Impaired glucose tolerance (IGT) is diagnosed by a standardized oral glucose tolerance test (OGTT). However, the OGTT is laborious, and when not performed, glucose tolerance cannot be determined from fasting samples retrospectively. We tested if glucose tolerance status is reasonably predictable from a combination of demographic, anthropometric, and laboratory data assessed at one time point in a fasting state.
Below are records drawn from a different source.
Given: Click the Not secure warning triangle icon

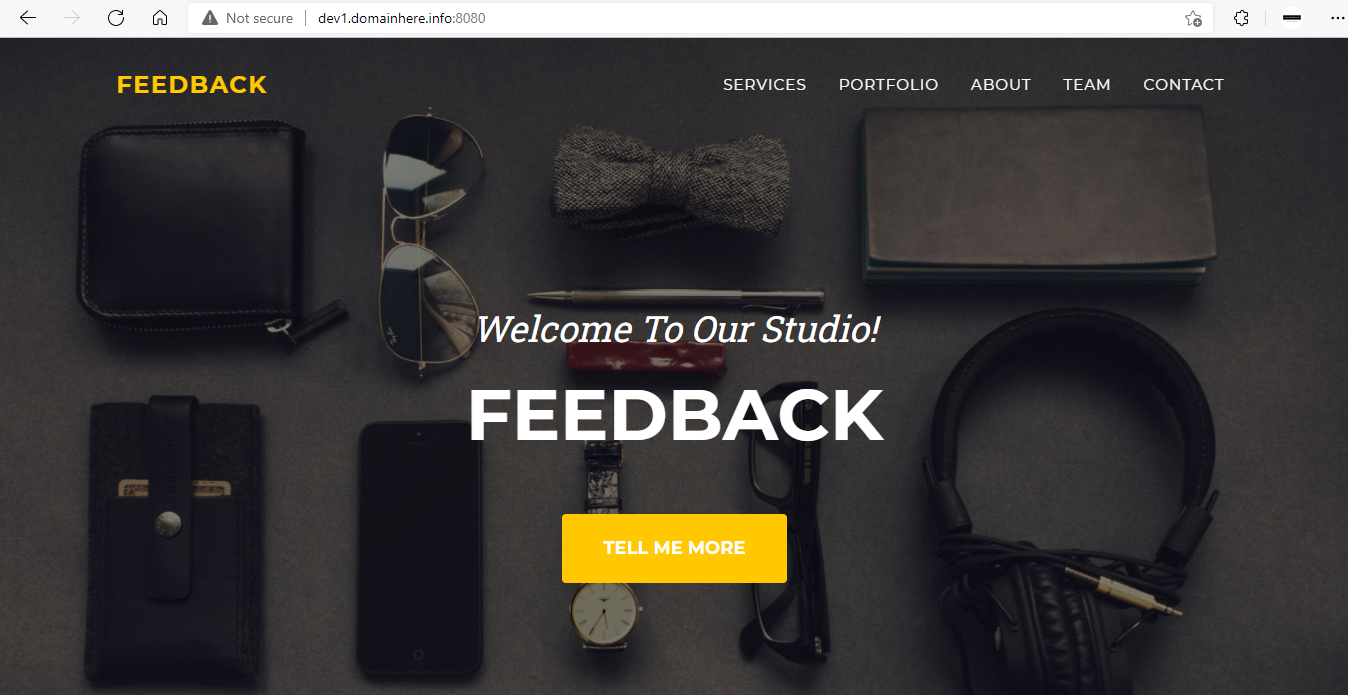Looking at the screenshot, I should (210, 18).
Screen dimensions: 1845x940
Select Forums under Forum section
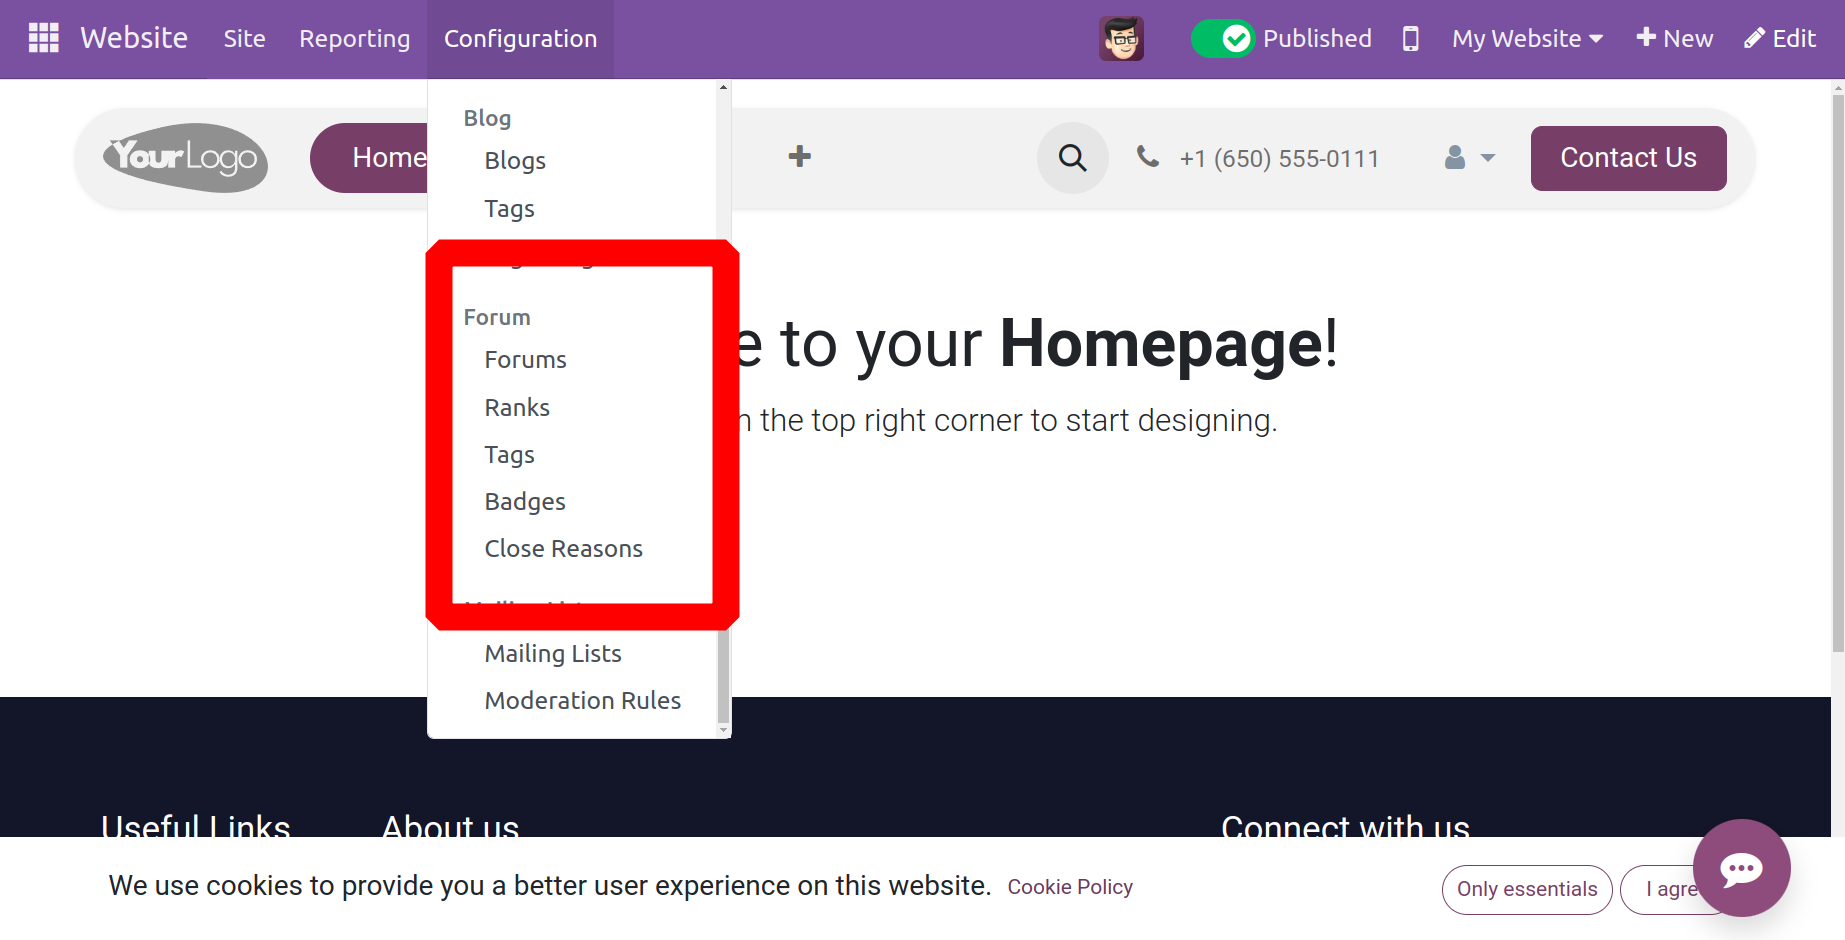525,360
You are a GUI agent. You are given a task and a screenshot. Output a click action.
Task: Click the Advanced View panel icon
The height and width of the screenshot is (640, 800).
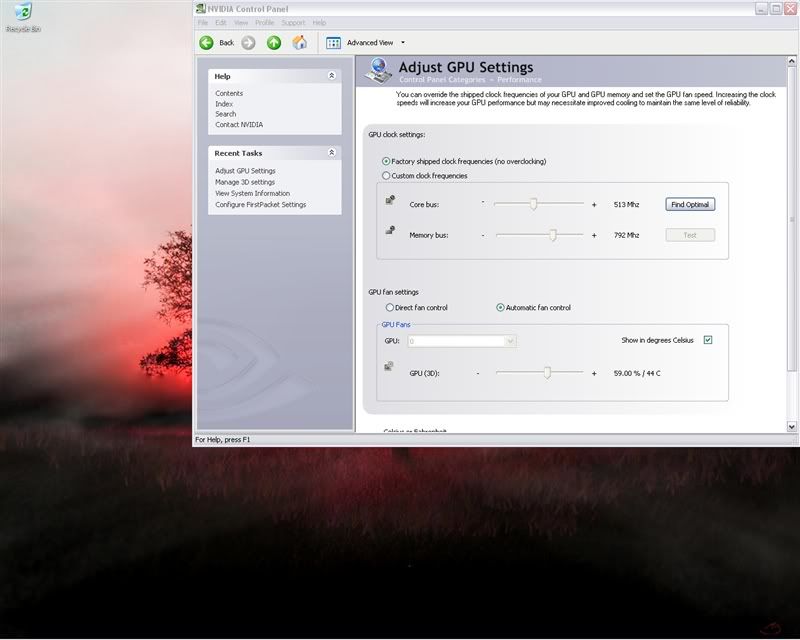click(x=334, y=43)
Given a set of 22 variables selected upon clinical feasibility such as sex, age, height, weight, waist circumference, blood pressure, fasting glucose, HbA1c, hemoglobin, mean corpuscular volume, serum potassium, fasting levels of insulin, C-peptide, triglyceride, non-esterified fatty acids (NEFA), proinsulin, prolactin, cholesterol, low-density lipoprotein, HDL, uric acid, liver transaminases, and ferritin, we used supervised machine learning to estimate glucose tolerance status in 2,337 participants of the TUEF study who were recruited before 2012. We tested the performance of 10 different machine learning classifiers on data from 929 participants in the test set who were recruited after 2012. In addition, reproducibility of IGT was analyzed in 78 participants who had 2 repeated OGTTs within 1 year.
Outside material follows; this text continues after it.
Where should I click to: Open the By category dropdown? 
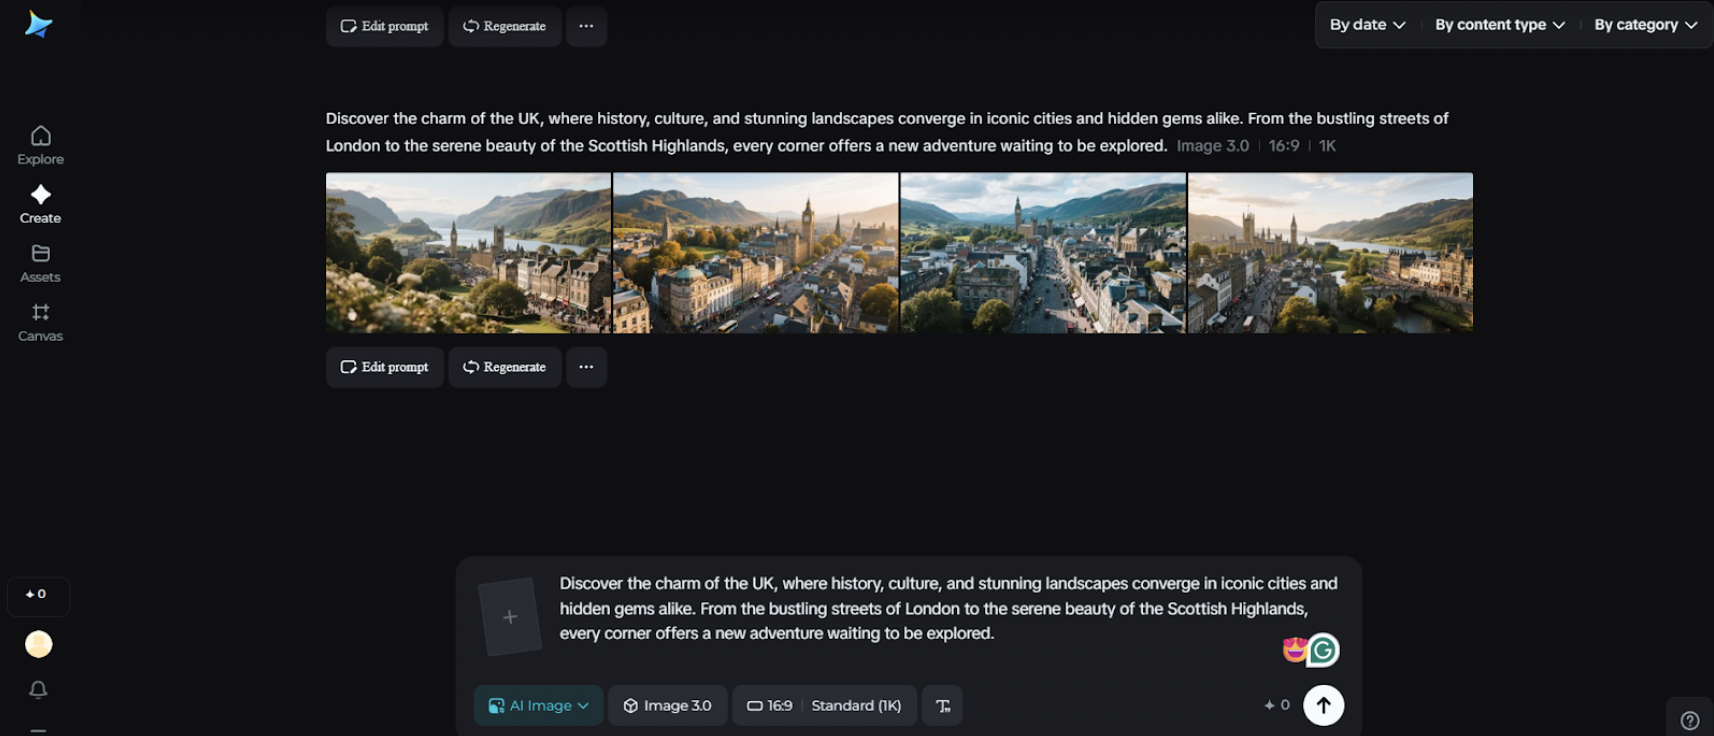coord(1645,25)
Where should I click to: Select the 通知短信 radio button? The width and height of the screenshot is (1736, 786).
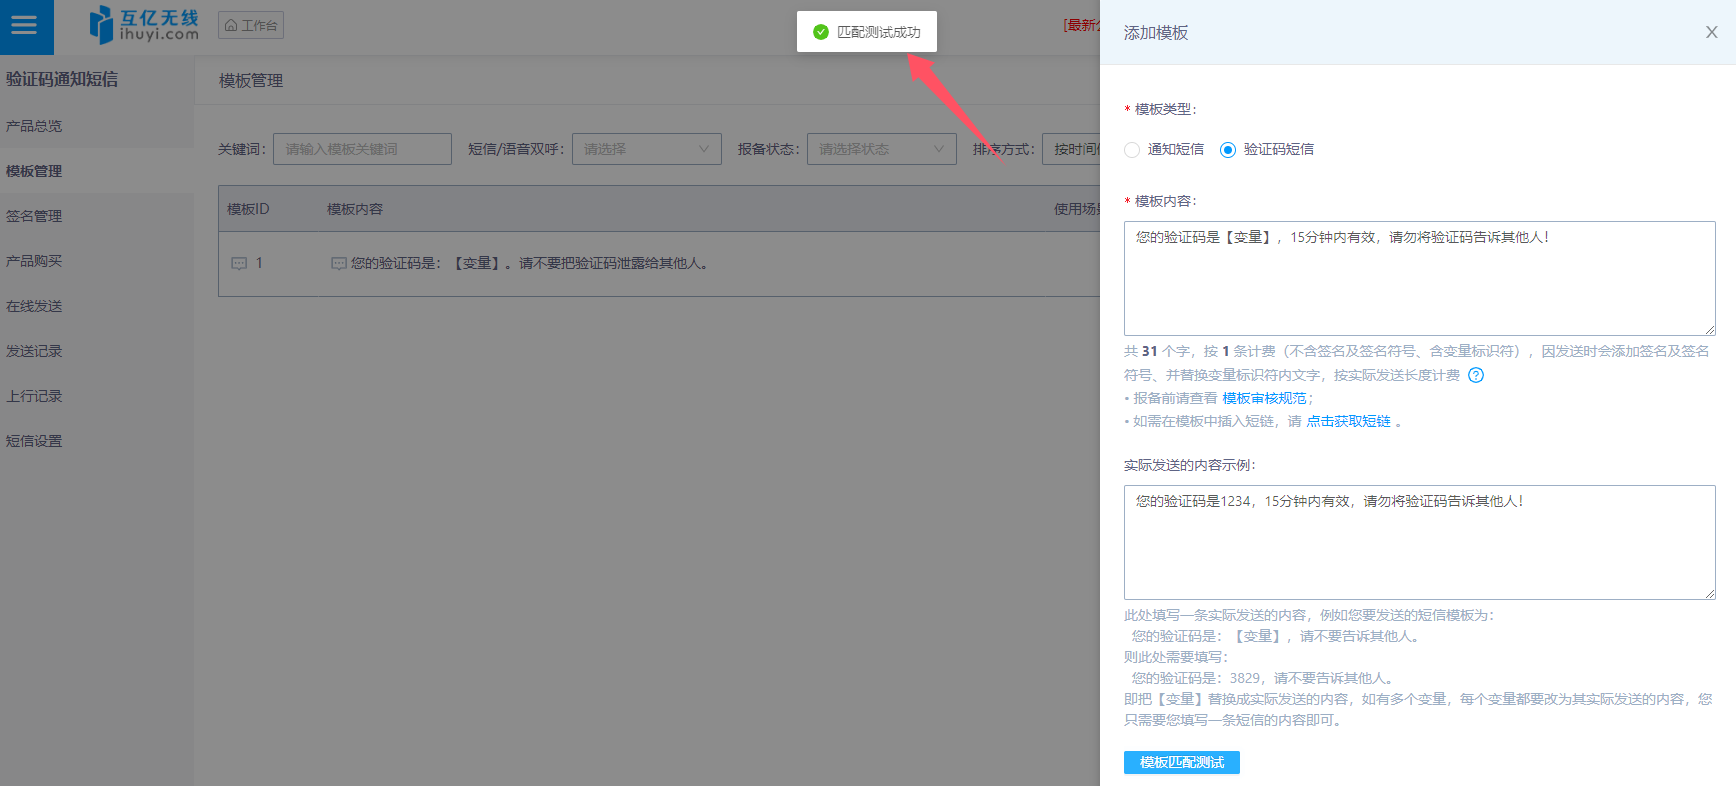[1132, 150]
The most accurate prediction of IGT was reached with the recursive partitioning method (accuracy = 0.78). For all classifiers, mean accuracy was 0.73 ± 0.04. The most important model variable was fasting glucose in all models. Using mean variable importance across all models, fasting glucose was followed by NEFA, triglycerides, HbA1c, and C-peptide. The accuracy of predicting IGT from a previous OGTT was 0.77.
Machine learning methods yield moderate accuracy in predicting glucose tolerance from a wide set of clinical and laboratory variables. A substitution of OGTT does not currently seem to be feasible. An important constraint could be the limited reproducibility of glucose tolerance status during a subsequent OGTT.